Division of General Internal Medicine Department of Medicine Weill Cornell Medicine New York NY.
Department of Epidemiology University of Alabama at Birmingham AL.
J Am Heart Assoc. 2020 May 5;9(9):e014836. doi: 10.1161/JAHA.119.014836. Epub 2020 Apr 22.

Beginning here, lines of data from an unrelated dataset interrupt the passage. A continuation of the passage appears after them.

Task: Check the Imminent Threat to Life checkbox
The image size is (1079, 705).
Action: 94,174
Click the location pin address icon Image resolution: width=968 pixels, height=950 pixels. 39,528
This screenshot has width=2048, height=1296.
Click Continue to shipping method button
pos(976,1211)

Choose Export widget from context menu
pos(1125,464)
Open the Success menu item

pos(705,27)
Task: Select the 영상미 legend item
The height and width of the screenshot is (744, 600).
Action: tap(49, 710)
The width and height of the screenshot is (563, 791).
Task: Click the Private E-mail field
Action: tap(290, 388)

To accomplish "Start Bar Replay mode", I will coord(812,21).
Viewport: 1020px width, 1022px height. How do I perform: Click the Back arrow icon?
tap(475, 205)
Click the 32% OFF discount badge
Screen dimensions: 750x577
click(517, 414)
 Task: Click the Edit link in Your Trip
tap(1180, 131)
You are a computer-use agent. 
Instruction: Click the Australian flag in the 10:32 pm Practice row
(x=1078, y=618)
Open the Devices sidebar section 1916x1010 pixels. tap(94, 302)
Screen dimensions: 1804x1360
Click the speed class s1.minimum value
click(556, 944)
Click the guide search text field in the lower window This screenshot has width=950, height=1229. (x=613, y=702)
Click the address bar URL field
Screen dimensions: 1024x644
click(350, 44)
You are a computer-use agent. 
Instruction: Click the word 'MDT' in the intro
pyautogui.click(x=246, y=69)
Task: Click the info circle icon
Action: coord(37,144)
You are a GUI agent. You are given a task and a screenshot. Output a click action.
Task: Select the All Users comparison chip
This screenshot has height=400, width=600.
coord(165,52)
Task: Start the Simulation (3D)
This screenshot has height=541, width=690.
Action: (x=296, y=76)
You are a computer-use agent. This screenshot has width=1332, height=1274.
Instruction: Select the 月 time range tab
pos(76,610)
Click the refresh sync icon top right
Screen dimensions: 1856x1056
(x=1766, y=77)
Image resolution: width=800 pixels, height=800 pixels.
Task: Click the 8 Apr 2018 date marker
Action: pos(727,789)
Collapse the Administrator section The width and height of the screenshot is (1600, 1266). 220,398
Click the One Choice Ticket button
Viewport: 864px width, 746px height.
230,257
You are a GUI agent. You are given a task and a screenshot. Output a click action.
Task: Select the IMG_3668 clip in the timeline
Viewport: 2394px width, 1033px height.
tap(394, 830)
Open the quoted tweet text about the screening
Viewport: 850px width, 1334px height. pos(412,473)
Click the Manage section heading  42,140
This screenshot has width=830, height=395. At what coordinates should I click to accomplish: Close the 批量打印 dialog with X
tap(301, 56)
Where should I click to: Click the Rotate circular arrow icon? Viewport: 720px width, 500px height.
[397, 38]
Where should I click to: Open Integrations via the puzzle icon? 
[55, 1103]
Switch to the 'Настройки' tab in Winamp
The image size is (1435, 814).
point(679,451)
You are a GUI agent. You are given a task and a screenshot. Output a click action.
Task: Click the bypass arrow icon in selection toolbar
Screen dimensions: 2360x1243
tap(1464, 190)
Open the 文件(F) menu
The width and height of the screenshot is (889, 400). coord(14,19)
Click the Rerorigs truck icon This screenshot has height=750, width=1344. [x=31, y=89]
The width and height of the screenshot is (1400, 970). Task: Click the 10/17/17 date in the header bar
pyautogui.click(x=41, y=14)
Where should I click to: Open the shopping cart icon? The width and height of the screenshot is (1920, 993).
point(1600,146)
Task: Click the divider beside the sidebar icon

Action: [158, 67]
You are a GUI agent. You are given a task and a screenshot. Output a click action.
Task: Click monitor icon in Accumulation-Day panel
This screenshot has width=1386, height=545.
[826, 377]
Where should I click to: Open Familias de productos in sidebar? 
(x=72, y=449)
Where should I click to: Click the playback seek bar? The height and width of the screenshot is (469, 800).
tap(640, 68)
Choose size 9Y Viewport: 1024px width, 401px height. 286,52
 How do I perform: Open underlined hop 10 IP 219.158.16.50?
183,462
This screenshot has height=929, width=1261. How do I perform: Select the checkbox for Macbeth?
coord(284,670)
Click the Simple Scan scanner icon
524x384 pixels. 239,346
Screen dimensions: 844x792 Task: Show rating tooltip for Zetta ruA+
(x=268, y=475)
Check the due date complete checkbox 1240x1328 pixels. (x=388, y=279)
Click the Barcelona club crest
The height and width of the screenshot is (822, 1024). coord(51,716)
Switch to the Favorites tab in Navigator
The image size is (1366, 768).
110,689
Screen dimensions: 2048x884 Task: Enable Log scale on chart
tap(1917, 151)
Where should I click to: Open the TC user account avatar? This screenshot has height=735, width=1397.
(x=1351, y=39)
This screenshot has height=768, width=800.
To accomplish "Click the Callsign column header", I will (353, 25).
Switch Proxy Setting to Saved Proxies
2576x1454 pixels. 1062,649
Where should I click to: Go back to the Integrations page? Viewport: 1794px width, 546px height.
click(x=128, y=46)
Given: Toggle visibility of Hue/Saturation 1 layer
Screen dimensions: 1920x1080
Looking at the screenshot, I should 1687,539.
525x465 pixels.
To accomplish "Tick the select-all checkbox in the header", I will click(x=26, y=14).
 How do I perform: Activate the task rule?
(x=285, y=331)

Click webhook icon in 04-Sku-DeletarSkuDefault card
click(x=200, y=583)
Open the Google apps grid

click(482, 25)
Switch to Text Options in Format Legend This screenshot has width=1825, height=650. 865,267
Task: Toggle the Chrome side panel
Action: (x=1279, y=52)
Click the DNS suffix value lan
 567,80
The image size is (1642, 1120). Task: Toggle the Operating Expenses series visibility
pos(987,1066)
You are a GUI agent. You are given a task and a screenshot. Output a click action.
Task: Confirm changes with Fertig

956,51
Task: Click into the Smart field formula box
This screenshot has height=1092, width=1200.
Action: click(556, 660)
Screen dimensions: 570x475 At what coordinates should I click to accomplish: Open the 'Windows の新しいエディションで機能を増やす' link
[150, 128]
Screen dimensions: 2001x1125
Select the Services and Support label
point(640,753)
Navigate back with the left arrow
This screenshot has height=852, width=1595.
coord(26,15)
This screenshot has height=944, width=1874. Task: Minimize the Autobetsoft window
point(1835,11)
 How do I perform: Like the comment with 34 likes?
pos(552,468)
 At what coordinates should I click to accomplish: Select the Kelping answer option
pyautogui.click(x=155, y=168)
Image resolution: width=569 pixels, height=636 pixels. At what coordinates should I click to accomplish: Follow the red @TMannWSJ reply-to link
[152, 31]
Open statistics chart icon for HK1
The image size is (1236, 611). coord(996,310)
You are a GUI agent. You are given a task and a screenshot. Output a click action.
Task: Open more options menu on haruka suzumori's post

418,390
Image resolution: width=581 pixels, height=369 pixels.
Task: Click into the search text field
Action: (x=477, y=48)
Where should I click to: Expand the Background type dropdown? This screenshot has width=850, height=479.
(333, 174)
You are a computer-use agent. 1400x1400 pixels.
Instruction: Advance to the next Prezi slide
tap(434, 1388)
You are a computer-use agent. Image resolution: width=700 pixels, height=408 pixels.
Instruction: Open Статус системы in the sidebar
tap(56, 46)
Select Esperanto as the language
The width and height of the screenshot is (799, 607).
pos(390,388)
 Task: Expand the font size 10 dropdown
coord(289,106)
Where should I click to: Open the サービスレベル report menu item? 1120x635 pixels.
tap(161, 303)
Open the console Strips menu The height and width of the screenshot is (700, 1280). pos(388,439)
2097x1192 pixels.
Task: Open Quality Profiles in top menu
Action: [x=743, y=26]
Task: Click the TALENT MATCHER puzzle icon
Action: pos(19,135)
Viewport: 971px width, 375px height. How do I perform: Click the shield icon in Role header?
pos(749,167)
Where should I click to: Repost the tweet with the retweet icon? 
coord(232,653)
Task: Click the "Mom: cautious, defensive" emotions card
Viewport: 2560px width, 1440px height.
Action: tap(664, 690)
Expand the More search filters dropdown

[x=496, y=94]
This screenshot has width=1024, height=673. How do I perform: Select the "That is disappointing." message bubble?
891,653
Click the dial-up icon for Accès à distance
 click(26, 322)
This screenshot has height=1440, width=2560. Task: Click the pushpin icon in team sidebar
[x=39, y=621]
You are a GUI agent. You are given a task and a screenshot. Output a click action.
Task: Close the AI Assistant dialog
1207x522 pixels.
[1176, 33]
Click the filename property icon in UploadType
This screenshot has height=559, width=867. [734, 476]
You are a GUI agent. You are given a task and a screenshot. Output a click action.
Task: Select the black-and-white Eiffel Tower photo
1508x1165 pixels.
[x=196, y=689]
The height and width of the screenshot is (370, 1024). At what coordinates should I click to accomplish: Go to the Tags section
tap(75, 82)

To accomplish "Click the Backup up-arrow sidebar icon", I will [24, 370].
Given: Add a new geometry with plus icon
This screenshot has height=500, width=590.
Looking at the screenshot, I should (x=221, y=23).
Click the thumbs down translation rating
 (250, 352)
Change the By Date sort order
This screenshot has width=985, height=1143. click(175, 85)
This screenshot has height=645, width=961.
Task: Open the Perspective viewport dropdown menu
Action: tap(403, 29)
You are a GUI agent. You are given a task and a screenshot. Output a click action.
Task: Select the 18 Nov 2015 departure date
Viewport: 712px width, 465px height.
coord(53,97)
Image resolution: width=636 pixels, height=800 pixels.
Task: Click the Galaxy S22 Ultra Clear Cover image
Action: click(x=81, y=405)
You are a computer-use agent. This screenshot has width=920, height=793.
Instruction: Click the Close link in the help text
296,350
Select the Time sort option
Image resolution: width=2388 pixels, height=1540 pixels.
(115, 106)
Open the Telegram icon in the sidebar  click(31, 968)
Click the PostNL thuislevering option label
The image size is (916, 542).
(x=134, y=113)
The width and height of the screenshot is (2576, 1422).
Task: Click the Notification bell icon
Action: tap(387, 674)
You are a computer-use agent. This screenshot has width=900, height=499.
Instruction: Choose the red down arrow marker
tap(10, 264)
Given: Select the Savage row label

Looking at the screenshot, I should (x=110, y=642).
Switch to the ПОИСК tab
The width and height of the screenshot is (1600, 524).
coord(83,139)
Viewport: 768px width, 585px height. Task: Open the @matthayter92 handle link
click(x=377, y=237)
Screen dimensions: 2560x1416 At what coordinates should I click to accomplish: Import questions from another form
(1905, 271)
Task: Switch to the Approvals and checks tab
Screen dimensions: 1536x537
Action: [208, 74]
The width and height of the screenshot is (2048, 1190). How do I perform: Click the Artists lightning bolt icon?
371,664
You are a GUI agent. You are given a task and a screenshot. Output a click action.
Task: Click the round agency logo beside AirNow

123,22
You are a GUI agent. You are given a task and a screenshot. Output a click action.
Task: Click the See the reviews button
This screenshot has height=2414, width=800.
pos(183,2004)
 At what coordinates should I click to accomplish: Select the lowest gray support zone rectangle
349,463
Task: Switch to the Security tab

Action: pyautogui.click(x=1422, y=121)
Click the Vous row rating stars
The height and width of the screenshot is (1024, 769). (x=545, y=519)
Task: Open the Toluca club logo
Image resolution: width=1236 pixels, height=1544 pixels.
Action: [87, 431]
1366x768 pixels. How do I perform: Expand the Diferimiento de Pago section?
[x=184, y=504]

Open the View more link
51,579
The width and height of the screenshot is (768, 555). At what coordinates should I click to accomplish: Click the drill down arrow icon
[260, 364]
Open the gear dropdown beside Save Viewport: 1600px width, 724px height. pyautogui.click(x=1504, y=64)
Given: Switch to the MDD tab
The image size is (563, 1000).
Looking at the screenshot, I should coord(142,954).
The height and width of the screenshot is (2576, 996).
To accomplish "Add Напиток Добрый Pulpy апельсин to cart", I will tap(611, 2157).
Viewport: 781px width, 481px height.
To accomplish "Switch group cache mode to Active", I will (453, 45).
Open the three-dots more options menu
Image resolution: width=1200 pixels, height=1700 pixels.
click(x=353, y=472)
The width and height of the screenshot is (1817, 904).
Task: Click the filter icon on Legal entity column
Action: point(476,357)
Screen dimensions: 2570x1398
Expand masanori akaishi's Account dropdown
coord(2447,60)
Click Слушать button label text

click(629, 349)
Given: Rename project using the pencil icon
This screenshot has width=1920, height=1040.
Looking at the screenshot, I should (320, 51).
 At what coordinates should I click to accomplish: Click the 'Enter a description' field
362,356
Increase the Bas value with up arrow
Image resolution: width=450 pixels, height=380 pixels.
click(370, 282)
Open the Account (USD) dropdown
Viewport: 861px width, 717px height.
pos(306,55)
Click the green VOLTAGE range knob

Background Outcomes following heart failure (HF) hospitalizations are poor, with 90-day mortality rates of 15% to 20%. Although prior studies found associations between individual social determinants of health (SDOH) and post-discharge mortality, less is known about how an individuals' total burden of SDOH affects 90-day mortality. Methods and Results We included participants of the REGARDS (Reasons for Geographic and Racial Differences in Stroke) Study who were Medicare beneficiaries aged ≥65 years discharged alive after an adjudicated HF hospitalization. Guided by the Healthy People 2020 Framework, we examined 9 SDOH. First, we examined age-adjusted associations between each SDOH and 90-day mortality; those associated with 90-day mortality were used to create an SDOH count. Next, we determined the hazard of 90-day mortality by the SDOH count, adjusting for confounders. Over 10 years, 690 participants were hospitalized for HF at 440 unique hospitals in the United States; there were a total of 79 deaths within 90 days. Overall, 28% of participants had 0 SDOH, 39% had 1, and 32% had ≥2. Compared with those with 0, the age-adjusted hazard ratio for 90-day mortality among those with 1 SDOH was 2.89 (95% CI, 1.46-5.72) and was 3.06 (1.51-6.19) among those with ≥2 SDOH. The adjusted hazard ratio was 2.78 (1.37-5.62) and 2.57 (1.19-5.54) for participants with 1 SDOH and ≥2, respectively. Conclusions While having any of the SDOH studied here markedly increased risk of 90-day mortality after an HF hospitalization, a greater burden of SDOH was not associated with significantly greater risk in our population.
背景
心力衰竭(HF)住院患者的预后较差,90 天死亡率为 15%至 20%。尽管先前的研究发现了个体健康社会决定因素(SDOH)与出院后死亡率之间的关联,但对于个体 SDOH 的总负担如何影响 90 天死亡率知之甚少。
方法和结果
我们纳入了 REGARDS(地理和种族差异导致中风的原因)研究的参与者,这些参与者是年龄≥65 岁的医疗保险受益人,在经过裁定的 HF 住院治疗后存活出院。根据《健康人民 2020 框架》,我们检查了 9 项 SDOH。首先,我们检查了每个 SDOH 与 90 天死亡率之间的年龄调整关联;与 90 天死亡率相关的因素被用来创建 SDOH 计数。接下来,我们通过 SDOH 计数确定了 90 天死亡率的危险,同时调整了混杂因素。在 10 年内,690 名参与者在美国 440 家独特的医院因 HF 住院;共有 79 人在 90 天内死亡。总体而言,28%的参与者没有 SDOH,39%的参与者有 1 个,32%的参与者有≥2 个。与没有 SDOH 的参与者相比,有 1 个 SDOH 的参与者 90 天死亡率的年龄调整危险比为 2.89(95%置信区间,1.46-5.72),有≥2 个 SDOH 的参与者为 3.06(1.51-6.19)。调整后的危险比分别为有 1 个 SDOH 的参与者为 2.78(1.37-5.62)和有≥2 个 SDOH 的参与者为 2.57(1.19-5.54)。
结论
尽管我们研究的任何 SDOH 都明显增加了 HF 住院患者 90 天死亡率的风险,但在我们的人群中,SDOH 的负担增加与风险增加没有显著相关性。